The Downtown Burj Dubai area is fast emerging as one of the most exciting parts of the city, says John de Canha, Operations Director of Al Manzil and Qamardeen hotels there. The hotels are owned by Emaar and managed by South Africa-based Southern Sun Group. In this exclusive interview with Emirates Business, de Canha talks about the challenges facing his company – and the opportunities that lie ahead as the Downtown continues to develop. And he says though the fall in the dollar's value is causing problems for some individuals he feels businesses should continue to support the government's decision to maintain the peg.
How is the hospitality sector in Downtown Burj Dubai developing?
Al Manzil and Qamardeen hotels opened less than a year ago and were the first commercial operations in Downtown Burj Dubai. The area was a huge construction site and at first it was hard to bring people in. But we quickly realised that this location is outstanding. Nearby you have the Dubai International Convention and Exhibition Centre, Sheikh Zayed Road – which gives you easy access to Dubai in one direction and Jebel Ali Industrial Area and Abu Dhabi in the other. In addition you have the Dubai International Financial Centre area and easy access to the Dubai Marina. This means the hotels are full all the time.
What are your future expectations for the area?
When you look at property values here you realise the importance of the location, it is so convenient. Let's not forget the Dubai Mall – the biggest in the world – will open soon. You will have all the restaurants. When the Burj Dubai is complete and fully operational this area will be exciting beyond imagination.
With all the hotels already operating in Dubai and the new ones that are coming up, do you believe there is still a shortage of rooms?
Some 10,000 rooms emerged in the market in the first nine months of 2007 but occupancy remained strong in all types of hotels and hotel residences. This year it is anticipated that a further 10,000 new rooms will come on the market.
What is attracting so many visitors to Dubai?

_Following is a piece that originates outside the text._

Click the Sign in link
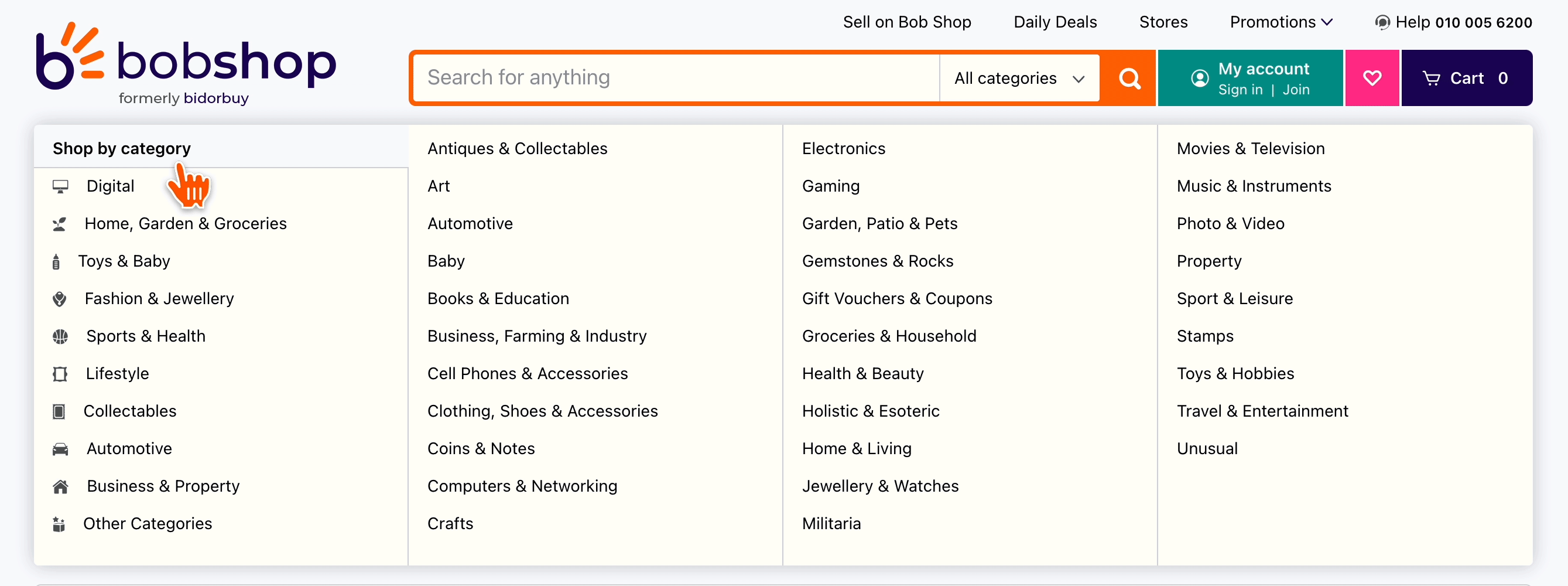Screen dimensions: 1568x586 pyautogui.click(x=1240, y=90)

Look at all the conventions, events, festivals, conferences and shows – that is why they keep coming. Dubai is a huge corporate market and then there is the leisure component that brings people in.
What is breakdown of your guests?
Seventy per cent are corporate and the rest are leisure. As far as guests from outside the Middle East are concerned, 30 per cent are from the United Kingdom – the biggest group – then comes Germany, India and other Asian countries.
How have the recent currency fluctuations affected your business?
On the operational level we have been watching the cost of doing business, especially when it comes to food supplies. Inflation has impacted us, so we have to shop and purchase smarter. Food now costs 10 per cent extra. But from the guest point of view, business is coming here because major countries have currencies that have strengthened against the dollar.
Observers say Europeans here are suffering from the dollar's weakness.
Expatriates from countries with currencies that are not pegged to the dollar are paying the price. They have lost 30 per cent of the value of their money. Many have mortgages at home and they pay for their kids' schooling in Europe.
How long do you think the currency fluctuations will last and what could be done to ease the problem?
This is a geo-political situation. The question is when whoever is in charge will de-peg from the dollar. They are looking beyond the present and believe the dollar will rise in value. However I do not believe this will happen in the next 18 to 20 months. People are also waiting for the outcome of the US presidential election.
What challenges do you face?
From an operational point of view, bringing in staff is an issue that we keep having to address. The biggest issues arising from inflation for staff are food, accommodation and clothing – the fundamentals. But we provide all these so they do not effect our employees. So the hospitality sector may be able to absorb inflation better than other sectors.
Are you considering setting your rates in currencies that are not pegged to the dollar?
We had a similar situation many years ago in South Africa where people would not deal in the local currency and used the dollar. That was a very poor policy. Such thinking has not appeared on our radar screen. My gut reaction is that you want to be in step with the way the government conducts its business. What we have seen from the government in this country has been phenomenally effective and it has all been driven by the peg to the dollar. If we say we will change our rates to euro or any other currency the first thing I would say is, where would this leave us with regard to the way the government is going about promoting this country? So we would not do it.
PROFILE: John de Canha, Operations Director, Al Manzil and Qamardeen hotels
John de Canha is a South African national with roots in Portugal. From 1973 to 1995 he managed and developed Forte hotels in South Africa, the Netherlands, the United States, Mexico and Canada. In 1995 he joined South Africa's Southern Sun Hotel Group and worked at its luxury hotels including the Sandton Convention Centre.
He arrived in the UAE in 2006 to work at the group's first two hotels in Dubai, Al Manzil and the Qamardeen. He was president of the Monterrey Hospitality Association in 1991, chairman of American Institute of Wine and Food in 1993 and director of the Sandton City and Convention Centre Improvement District in 2005. De Canha is married with three children and speaks English, Dutch, Portuguese, Italian, Spanish and Afrikaans.